PROBLEM TO SOLVE | Reproduce everything in the data below from the line containing "Viewport: 480px width, 360px" down to the line containing "Action: [240, 41]", with both of those lines included.

Data for locating visible targets
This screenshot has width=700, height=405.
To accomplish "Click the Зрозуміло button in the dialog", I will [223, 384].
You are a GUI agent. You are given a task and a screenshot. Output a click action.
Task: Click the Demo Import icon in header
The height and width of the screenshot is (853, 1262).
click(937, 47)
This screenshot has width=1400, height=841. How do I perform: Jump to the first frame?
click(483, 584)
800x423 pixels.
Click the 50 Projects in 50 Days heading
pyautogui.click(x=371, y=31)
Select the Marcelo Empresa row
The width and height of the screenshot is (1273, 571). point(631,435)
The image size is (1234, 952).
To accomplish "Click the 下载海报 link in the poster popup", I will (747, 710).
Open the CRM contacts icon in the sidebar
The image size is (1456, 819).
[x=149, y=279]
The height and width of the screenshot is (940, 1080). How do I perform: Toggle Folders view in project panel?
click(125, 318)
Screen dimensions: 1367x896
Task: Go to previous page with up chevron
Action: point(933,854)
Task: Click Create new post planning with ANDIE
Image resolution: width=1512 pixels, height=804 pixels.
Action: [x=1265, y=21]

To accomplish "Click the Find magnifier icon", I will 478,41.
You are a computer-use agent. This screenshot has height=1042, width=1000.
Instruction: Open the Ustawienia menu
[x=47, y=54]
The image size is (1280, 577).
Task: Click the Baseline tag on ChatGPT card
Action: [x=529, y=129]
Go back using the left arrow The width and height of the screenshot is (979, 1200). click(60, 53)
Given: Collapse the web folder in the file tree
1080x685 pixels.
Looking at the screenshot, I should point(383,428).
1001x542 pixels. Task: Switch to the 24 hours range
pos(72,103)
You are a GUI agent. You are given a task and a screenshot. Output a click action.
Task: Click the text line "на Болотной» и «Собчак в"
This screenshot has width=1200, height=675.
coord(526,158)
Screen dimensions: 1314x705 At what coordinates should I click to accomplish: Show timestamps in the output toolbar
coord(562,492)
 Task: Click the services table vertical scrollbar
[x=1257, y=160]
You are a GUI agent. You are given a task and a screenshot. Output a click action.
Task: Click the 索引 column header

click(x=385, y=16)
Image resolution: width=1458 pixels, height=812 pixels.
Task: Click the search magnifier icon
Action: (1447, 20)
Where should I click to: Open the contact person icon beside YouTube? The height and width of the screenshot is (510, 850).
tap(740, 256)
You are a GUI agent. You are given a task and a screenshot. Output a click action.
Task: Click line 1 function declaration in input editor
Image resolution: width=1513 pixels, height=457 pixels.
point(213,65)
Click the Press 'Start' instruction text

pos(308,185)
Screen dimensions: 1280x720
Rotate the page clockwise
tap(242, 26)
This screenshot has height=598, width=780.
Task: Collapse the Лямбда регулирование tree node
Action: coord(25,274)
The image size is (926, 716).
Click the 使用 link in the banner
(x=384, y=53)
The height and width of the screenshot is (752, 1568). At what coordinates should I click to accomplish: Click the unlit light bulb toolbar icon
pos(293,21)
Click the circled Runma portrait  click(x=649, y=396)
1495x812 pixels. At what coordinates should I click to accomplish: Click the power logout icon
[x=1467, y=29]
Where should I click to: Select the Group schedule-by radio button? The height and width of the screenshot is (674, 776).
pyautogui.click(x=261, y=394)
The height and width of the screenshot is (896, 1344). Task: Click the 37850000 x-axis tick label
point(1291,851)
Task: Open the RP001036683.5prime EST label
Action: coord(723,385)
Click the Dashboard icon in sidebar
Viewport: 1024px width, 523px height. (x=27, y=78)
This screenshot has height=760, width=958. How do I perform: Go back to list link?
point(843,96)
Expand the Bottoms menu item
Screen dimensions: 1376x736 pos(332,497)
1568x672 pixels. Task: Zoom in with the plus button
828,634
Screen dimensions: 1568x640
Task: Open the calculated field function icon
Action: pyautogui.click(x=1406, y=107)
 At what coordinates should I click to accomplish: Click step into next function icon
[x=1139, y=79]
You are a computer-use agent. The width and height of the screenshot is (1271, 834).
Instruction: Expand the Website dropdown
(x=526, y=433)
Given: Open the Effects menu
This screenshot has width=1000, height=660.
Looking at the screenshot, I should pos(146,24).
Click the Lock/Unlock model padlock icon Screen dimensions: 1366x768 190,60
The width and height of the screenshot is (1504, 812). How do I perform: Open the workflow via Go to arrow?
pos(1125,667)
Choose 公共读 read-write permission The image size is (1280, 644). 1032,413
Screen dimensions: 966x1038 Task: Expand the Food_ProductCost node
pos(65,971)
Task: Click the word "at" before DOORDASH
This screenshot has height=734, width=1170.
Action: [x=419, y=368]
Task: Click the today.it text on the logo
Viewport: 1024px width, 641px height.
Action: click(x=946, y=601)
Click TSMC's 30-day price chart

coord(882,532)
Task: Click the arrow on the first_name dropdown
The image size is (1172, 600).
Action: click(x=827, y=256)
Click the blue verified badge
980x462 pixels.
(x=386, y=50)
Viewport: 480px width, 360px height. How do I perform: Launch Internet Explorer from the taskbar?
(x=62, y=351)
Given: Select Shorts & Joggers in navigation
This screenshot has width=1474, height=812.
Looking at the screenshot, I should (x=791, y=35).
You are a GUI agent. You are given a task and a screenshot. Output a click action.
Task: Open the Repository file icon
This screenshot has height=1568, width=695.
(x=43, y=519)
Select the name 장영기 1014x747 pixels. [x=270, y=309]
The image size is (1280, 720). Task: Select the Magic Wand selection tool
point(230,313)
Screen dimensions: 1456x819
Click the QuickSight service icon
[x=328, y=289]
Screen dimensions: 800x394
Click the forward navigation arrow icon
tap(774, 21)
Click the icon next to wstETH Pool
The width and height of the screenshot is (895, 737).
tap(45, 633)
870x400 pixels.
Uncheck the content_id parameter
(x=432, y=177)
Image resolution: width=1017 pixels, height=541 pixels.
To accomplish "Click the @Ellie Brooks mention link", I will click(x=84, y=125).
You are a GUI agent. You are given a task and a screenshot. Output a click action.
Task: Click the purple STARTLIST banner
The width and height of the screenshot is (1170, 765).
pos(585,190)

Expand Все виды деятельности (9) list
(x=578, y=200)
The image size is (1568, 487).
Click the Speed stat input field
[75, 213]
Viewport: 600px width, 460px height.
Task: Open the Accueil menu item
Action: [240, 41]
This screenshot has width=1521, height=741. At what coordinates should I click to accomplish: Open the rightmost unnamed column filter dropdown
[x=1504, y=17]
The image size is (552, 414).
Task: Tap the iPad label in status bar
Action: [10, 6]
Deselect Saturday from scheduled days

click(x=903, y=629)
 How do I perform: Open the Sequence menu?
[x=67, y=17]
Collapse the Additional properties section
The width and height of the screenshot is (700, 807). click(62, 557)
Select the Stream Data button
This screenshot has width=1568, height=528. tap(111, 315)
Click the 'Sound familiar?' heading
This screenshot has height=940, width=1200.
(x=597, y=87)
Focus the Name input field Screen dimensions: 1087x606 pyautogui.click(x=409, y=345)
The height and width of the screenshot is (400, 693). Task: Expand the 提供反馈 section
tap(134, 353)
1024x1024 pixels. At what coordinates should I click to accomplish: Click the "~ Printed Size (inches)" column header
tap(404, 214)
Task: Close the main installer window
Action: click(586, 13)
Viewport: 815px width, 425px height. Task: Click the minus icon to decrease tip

TASK OUTPUT |
Viewport: 480px width, 360px height. How do I perform: Launch Internet Explorer from the taskbar?
(x=62, y=351)
Given: Select Shorts & Joggers in navigation
This screenshot has width=1474, height=812.
Looking at the screenshot, I should (x=791, y=35).
You are a GUI agent. You are given a task and a screenshot. Output a click action.
Task: Open the Repository file icon
This screenshot has height=1568, width=695.
(x=43, y=519)
Select the name 장영기 1014x747 pixels. [x=270, y=309]
The image size is (1280, 720). Task: Select the Magic Wand selection tool
point(230,313)
Screen dimensions: 1456x819
Click the QuickSight service icon
[x=328, y=289]
Screen dimensions: 800x394
Click the forward navigation arrow icon
tap(774, 21)
Click the icon next to wstETH Pool
The width and height of the screenshot is (895, 737).
tap(45, 633)
870x400 pixels.
Uncheck the content_id parameter
(x=432, y=177)
Image resolution: width=1017 pixels, height=541 pixels.
To accomplish "Click the @Ellie Brooks mention link", I will click(x=84, y=125).
You are a GUI agent. You are given a task and a screenshot. Output a click action.
Task: Click the purple STARTLIST banner
The width and height of the screenshot is (1170, 765).
pos(585,190)

Expand Все виды деятельности (9) list
(x=578, y=200)
The image size is (1568, 487).
Click the Speed stat input field
[75, 213]
Viewport: 600px width, 460px height.
Task: Open the Accueil menu item
Action: [240, 41]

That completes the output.